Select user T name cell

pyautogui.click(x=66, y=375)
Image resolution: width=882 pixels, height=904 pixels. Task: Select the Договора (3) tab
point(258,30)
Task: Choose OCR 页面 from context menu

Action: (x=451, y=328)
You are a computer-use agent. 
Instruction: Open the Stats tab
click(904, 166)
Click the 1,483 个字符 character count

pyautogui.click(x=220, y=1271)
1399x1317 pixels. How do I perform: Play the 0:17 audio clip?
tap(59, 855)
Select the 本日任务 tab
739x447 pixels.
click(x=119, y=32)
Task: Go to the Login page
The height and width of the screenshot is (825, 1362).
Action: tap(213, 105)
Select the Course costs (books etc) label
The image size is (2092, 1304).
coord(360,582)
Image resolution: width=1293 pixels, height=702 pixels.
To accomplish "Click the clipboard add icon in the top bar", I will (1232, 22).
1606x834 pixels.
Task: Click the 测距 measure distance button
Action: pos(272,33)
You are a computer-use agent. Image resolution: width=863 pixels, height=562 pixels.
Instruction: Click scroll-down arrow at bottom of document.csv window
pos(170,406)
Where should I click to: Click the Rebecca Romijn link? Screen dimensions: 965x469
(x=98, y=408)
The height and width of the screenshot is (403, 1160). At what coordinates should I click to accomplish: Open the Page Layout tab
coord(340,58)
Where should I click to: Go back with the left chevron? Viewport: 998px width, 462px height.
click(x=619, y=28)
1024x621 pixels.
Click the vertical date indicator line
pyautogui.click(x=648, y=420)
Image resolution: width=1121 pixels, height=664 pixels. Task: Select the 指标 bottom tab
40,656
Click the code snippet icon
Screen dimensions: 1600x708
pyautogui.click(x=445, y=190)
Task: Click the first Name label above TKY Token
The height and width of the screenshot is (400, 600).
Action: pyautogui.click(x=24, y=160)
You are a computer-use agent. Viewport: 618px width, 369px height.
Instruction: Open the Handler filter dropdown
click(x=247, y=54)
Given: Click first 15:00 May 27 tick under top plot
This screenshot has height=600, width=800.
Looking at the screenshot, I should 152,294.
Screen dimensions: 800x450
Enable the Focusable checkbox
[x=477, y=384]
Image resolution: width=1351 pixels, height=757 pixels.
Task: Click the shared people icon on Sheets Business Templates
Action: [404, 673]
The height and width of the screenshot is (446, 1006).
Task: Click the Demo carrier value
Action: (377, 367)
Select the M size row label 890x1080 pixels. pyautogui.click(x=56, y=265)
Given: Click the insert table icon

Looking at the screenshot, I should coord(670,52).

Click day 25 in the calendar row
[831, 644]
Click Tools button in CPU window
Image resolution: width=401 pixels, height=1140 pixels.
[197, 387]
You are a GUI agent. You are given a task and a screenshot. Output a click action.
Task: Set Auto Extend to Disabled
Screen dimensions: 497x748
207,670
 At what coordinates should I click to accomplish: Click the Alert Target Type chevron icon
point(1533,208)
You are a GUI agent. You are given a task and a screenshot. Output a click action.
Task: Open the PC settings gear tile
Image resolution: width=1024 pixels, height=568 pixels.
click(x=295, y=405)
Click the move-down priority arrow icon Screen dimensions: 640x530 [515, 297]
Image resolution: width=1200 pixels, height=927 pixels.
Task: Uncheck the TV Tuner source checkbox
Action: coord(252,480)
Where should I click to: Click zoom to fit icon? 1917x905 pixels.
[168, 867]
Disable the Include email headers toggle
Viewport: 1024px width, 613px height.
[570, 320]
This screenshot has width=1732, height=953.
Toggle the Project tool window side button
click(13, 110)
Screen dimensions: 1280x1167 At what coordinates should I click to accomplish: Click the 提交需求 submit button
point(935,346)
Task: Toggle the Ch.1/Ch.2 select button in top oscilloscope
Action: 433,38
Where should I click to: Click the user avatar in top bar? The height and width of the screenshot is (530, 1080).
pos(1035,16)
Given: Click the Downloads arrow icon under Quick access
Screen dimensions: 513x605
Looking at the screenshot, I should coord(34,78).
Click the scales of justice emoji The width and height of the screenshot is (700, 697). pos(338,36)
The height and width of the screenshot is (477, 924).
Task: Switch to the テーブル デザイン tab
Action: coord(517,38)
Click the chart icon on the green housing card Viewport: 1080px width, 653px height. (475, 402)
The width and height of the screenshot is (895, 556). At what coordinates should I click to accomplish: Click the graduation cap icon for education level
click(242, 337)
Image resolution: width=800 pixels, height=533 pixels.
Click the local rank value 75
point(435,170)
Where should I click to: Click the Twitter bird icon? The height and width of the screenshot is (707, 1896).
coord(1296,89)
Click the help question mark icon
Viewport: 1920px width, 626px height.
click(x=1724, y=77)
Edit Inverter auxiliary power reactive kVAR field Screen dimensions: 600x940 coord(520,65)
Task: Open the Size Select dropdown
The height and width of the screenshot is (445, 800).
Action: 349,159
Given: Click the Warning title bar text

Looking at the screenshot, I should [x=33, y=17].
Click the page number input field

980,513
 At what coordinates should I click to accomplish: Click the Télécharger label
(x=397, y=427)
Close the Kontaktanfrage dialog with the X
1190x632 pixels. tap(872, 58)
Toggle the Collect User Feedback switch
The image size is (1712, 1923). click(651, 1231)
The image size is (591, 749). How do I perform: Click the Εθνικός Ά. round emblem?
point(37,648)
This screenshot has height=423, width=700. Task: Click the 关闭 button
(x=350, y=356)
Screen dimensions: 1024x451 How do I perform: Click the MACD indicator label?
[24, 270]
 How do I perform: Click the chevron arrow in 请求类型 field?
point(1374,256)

What the task asks
How many lines of the listing hold the string "under"? Give the number alone.

Result of the exercise
2